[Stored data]

* * * *

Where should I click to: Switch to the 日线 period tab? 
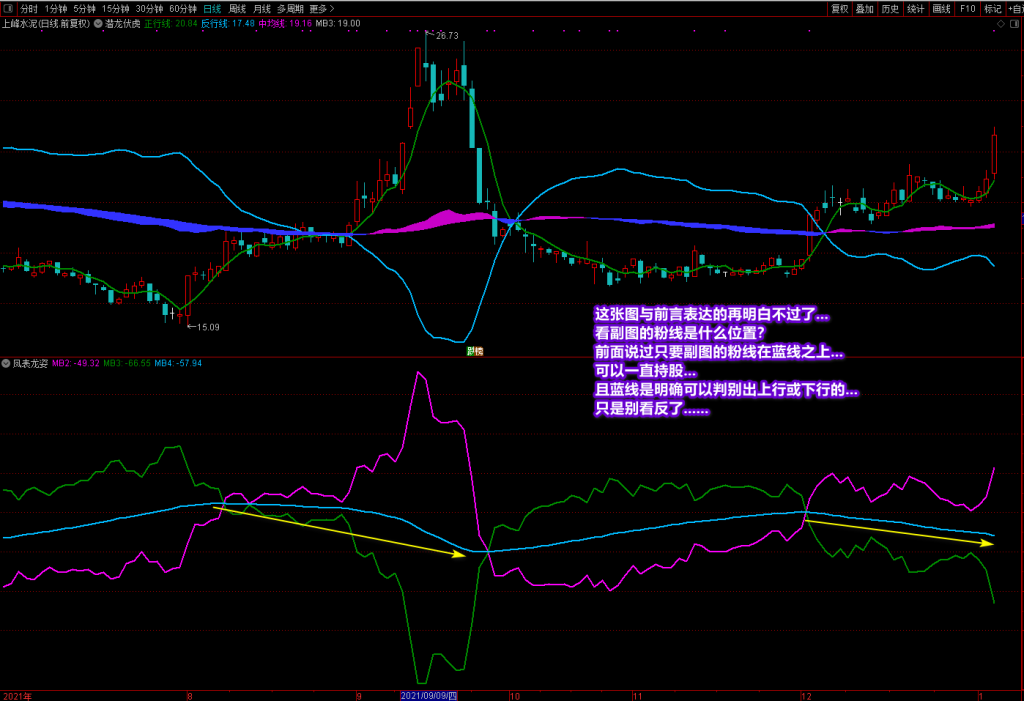[212, 8]
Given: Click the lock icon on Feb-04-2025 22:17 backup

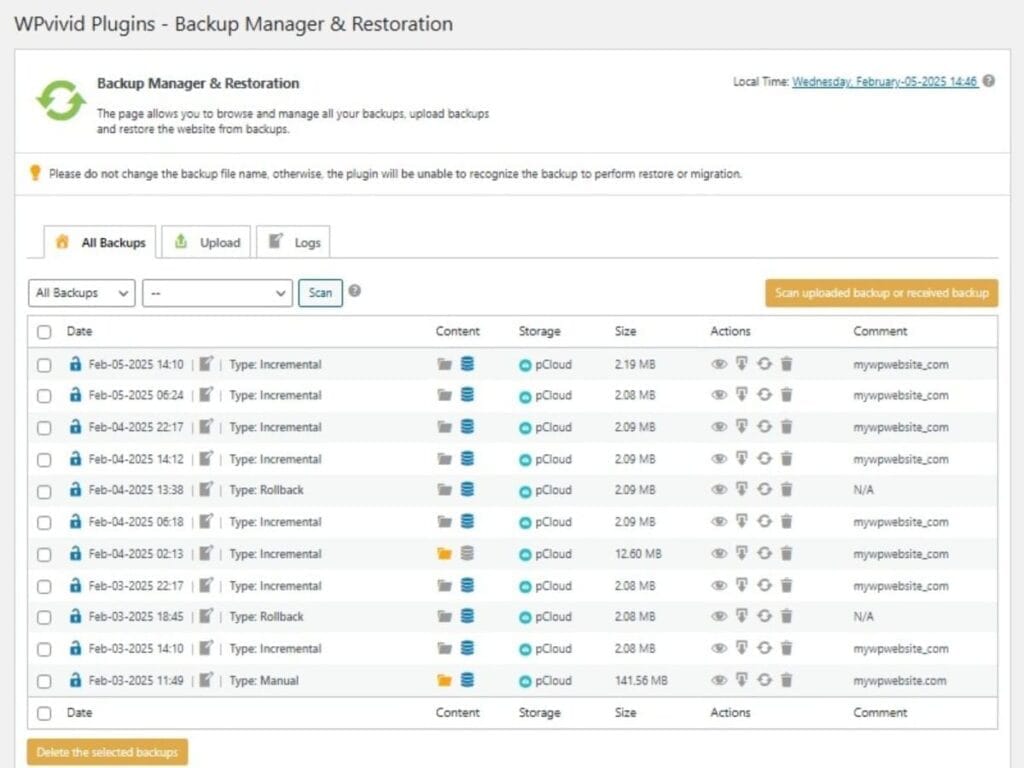Looking at the screenshot, I should tap(75, 427).
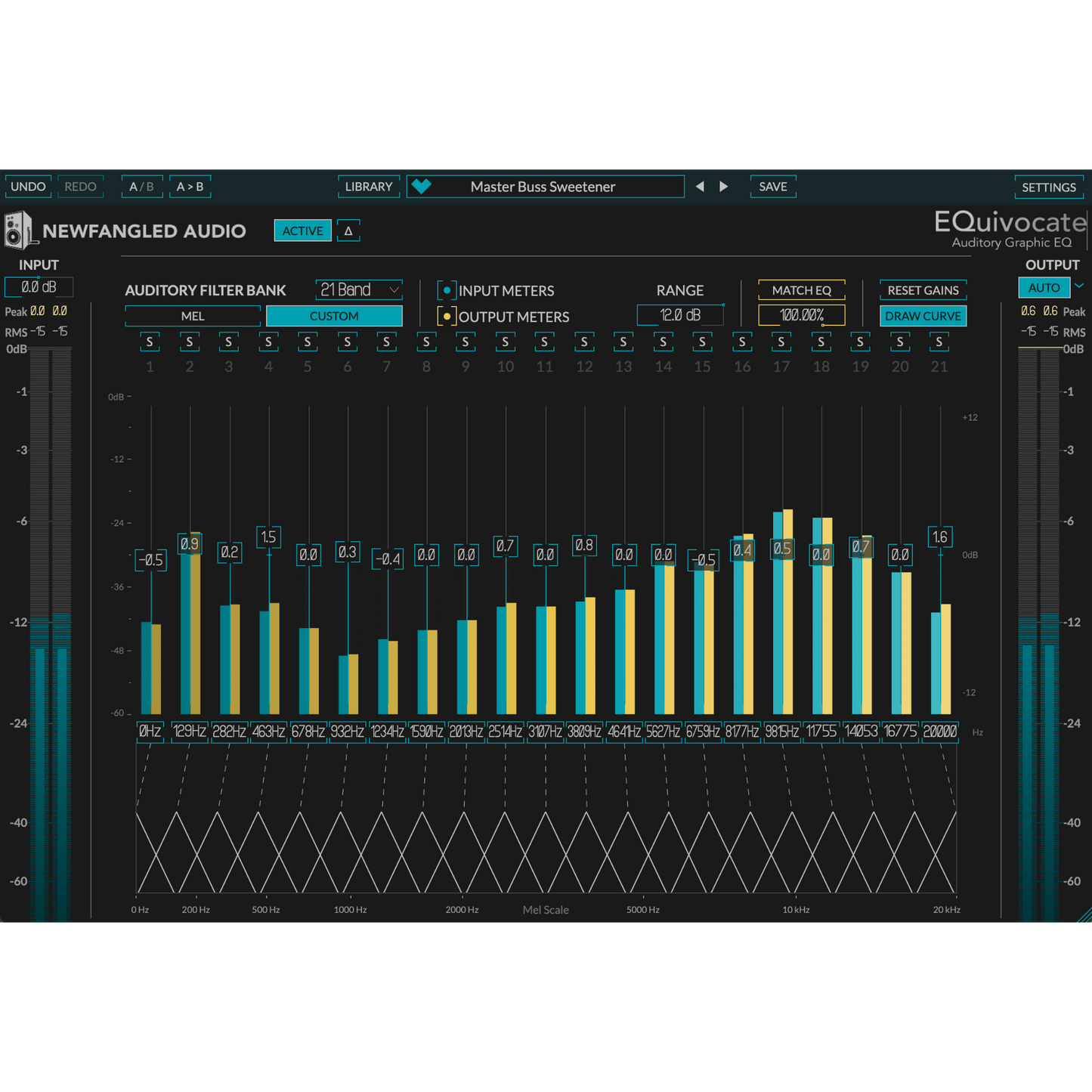Open the LIBRARY browser
Viewport: 1092px width, 1092px height.
pyautogui.click(x=369, y=187)
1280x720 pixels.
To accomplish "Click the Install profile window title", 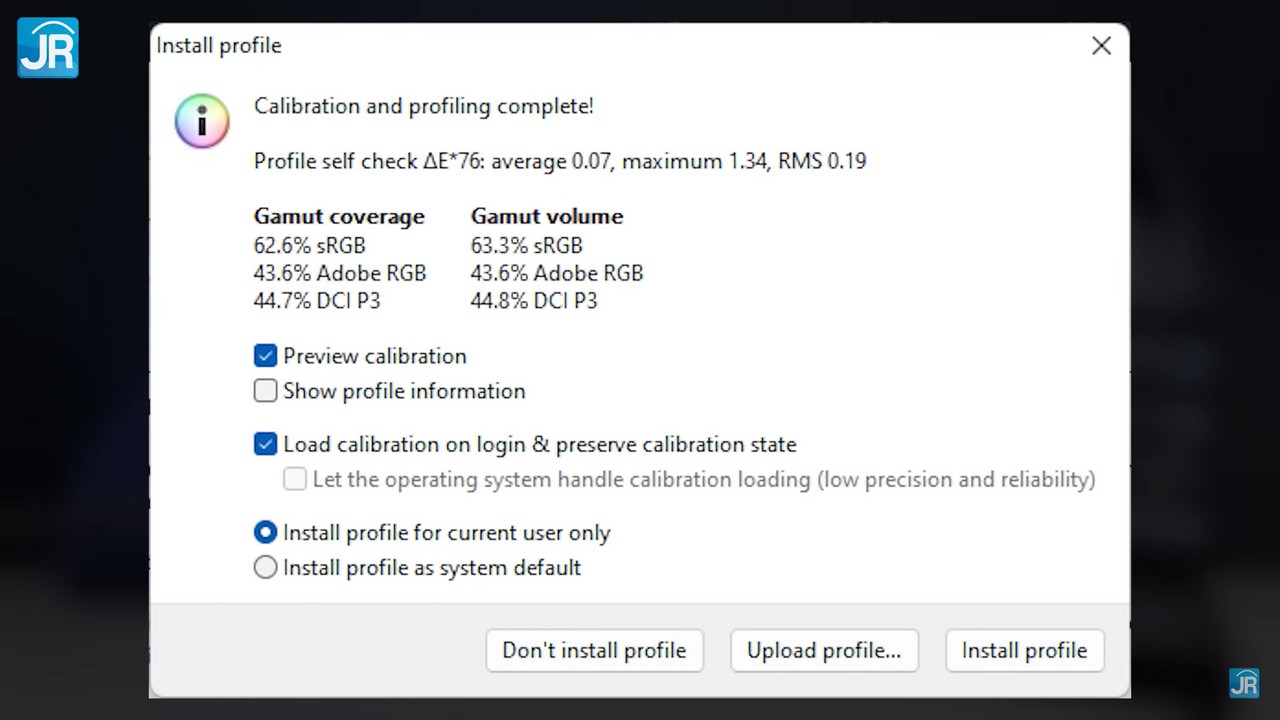I will (219, 46).
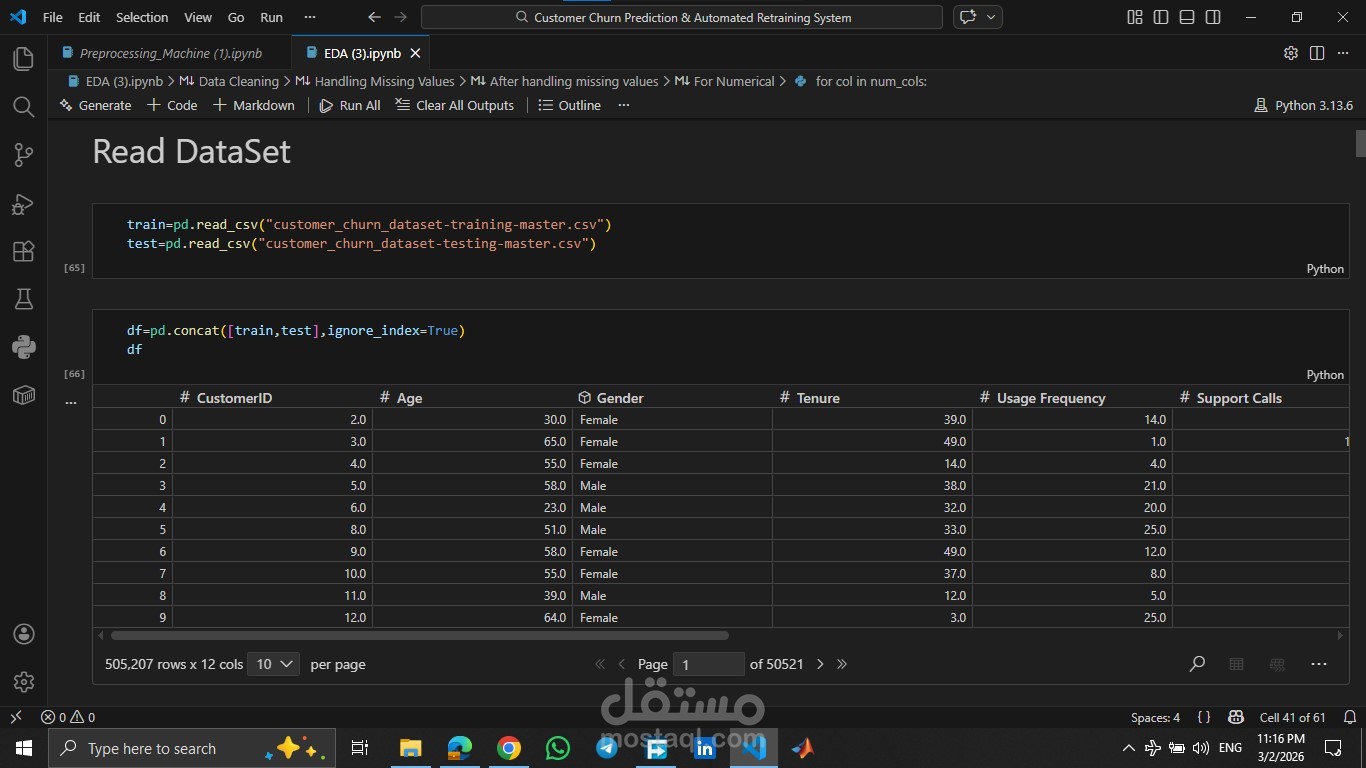Expand the Copilot chat dropdown arrow

pos(991,17)
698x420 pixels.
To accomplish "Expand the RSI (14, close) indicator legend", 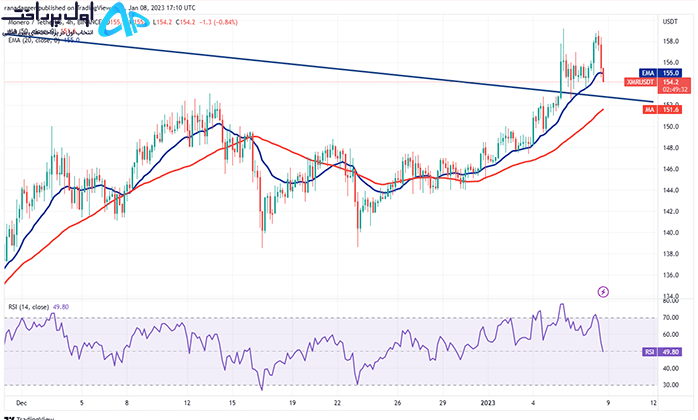I will (x=28, y=307).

* * * *

### Exercise details
Repeat exactly the lines from the start of the entries down to the line with "1280x720 pixels.", keeping both ends but none of the pictures.

### Answer below
Where should I click to: Switch to the 日线 period tab? 
[212, 8]
Given: Click the lock icon on Feb-04-2025 22:17 backup

Looking at the screenshot, I should tap(75, 427).
Open the LIBRARY browser
Viewport: 1092px width, 1092px height.
pyautogui.click(x=369, y=187)
1280x720 pixels.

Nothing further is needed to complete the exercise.